Para Rosana Muknicka, advogada especialista em Proteção de Dados, Inovação e Tecnologia, as gigantes da internet não podem ser responsáveis pelo conteúdo postado por terceiros em suas plataformas.
— O que o Google faz, por exemplo, é indexar e fornecer informações. Os advogados podem apresentar essa diretriz do Cenp como argumento em uma ação judicial de reparação, mas não acredito que esse argumento seria aceito pelo Judiciário — opina.
Outro ponto em debate é o impacto que a resolução do Cenp pode ter em temas eleitorais, como a necessidade de equilíbrio seguida pelos veículos de radiodifusão. Gisele Truzzi, advogada especialista em Direito Digital, reforça que a decisão do Cenp é uma recomendação de como as empresas devem agir no mercado, não uma imposição. Porém, observa que esse passo é uma sinalização do comportamento que o Conselho Nacional de Autorregulamentação Publicitária (Conar), que tem atuação mais ampla, pode vir a adotar:
— Este pode ser caminho a ser trilhado pelo Conar no sentido de definir as grandes da tecnologia como empresas de publicidade em função do anúncio de propaganda em suas plataformas. Mas como a questão ainda está no âmbito privado, elas têm o direito de não querer se submeter a esta resolução por meio de medidas judiciais.
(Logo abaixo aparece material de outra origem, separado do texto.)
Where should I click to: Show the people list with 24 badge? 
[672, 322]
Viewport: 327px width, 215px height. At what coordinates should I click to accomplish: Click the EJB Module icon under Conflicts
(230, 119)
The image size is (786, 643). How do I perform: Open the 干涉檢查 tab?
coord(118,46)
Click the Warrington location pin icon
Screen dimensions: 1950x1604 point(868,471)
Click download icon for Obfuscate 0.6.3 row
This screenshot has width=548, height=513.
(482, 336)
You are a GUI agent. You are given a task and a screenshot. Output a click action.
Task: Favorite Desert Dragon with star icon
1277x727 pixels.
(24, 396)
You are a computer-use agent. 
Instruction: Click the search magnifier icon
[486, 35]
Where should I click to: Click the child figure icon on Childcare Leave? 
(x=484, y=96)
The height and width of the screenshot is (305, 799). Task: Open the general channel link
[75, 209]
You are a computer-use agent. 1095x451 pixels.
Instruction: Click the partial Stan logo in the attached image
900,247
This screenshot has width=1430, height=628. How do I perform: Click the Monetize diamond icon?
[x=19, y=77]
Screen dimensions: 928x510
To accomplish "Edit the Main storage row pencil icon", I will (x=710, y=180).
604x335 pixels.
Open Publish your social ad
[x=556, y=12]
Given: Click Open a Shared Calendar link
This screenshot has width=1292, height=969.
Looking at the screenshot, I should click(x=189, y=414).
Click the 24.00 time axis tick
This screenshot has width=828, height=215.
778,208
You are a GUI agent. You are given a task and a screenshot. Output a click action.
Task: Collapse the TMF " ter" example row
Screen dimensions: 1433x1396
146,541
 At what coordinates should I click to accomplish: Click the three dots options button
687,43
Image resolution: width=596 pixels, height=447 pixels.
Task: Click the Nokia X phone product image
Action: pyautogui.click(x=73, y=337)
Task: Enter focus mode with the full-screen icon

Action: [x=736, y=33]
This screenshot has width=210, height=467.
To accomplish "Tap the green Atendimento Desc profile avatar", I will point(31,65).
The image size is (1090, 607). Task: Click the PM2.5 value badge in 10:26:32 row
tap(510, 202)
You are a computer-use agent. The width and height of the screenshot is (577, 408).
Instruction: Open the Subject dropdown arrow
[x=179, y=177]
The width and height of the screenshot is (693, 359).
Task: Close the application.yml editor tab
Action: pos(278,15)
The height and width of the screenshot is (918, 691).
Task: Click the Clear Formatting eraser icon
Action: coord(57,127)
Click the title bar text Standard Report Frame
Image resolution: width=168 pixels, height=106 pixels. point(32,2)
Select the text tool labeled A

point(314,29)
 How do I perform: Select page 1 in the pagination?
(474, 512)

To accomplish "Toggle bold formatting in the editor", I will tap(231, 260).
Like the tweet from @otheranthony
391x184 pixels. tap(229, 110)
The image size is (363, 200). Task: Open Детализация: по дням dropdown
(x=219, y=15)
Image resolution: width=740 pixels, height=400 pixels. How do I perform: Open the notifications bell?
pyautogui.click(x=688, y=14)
Para o usuário comum de redes sociais, o assunto talvez pareça distante, mas Caio Barsotti garante que a decisão do Cenp contribui de forma "pedagógica" com a sociedade.
— Se o financiamento do bom jornalismo e dos bons debates que geram conteúdos que aprimoram o processo civilizatório depende dos recursos publicitários, e temos em uma ponta agentes globais que vêm ao Brasil explorar esses recursos e não estão sujeitos a diretrizes, então é uma questão de justiça de mercado que interessa, sim, a todo cidadão —conclui o presidente.
O que foi definido na resolução do Cenp
- A resolução 01/2019 do Cenp recorre à lei 4.680/65 (referente ao exercício da profissão de publicitário e de agenciador de propaganda) e "declara e reconhece, de maneira consolidada, como veículos de divulgação ou comunicação, para os efeitos da legislação de regência, todo e qualquer ente jurídico individual que tenha auferido receitas decorrentes da sua capacidade de transmissão de mensagens de propaganda/publicidade".
- Devem ser considerados, de acordo com o Cenp, os seguintes meios e categorias gerais: cinema, internet (busca, social, vídeo, áudio), internet display, jornal, revista, televisão por assinatura, mídia exterior, rádio e televisão aberta.
O que é o Cenp
- Criado há 20 anos, o Conselho tem como entidades fundadoras a Associação Brasileira de Anunciantes (ABA), a Associação Brasileira de Agências de Publicidade (Abap), a Associação Brasileira de Emissoras de Rádio e Televisão (Abert), a Associação Brasileira de Televisão por Assinatura (Abta), a Associação Nacional de Editores de Revistas (Aner), a Associação Nacional de Jornais (ANJ), a Central de Outdoor e a Federação Nacional das Agências de Propaganda (Fenapro).
- Destinado a "assegurar boas práticas comerciais" entre anunciantes, agências e veículos, o órgão atua em paralelo ao Conar, que estabelece parâmetros de qualidade para o conteúdo no mercado publicitário.